── Material for this task ──

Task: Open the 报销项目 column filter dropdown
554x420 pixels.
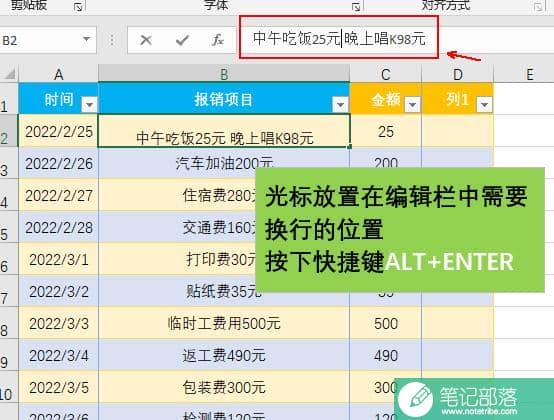Action: click(x=341, y=105)
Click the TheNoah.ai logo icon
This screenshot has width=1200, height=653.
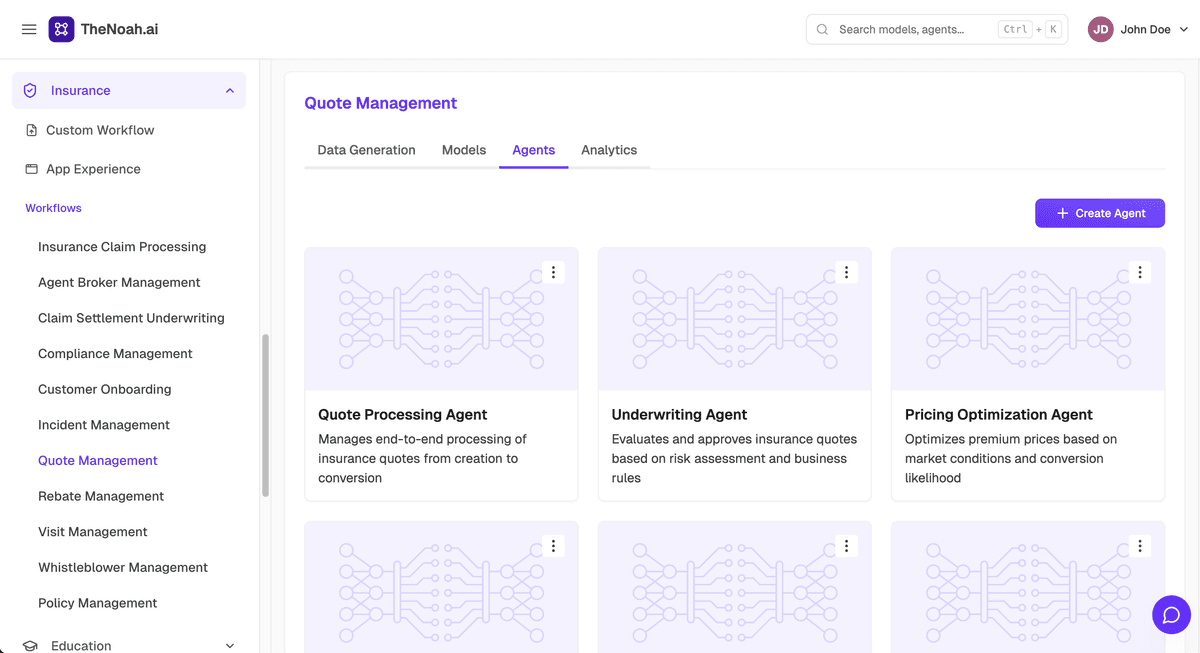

───

Goal of the exercise:
The reply needs to repeat exactly the line containing "554x420 pixels." and each line after it, through the final line of the entries above, and to skip the pictures.

Problem solution:
554x420 pixels.
Action: click(x=341, y=105)
Click the TheNoah.ai logo icon
This screenshot has width=1200, height=653.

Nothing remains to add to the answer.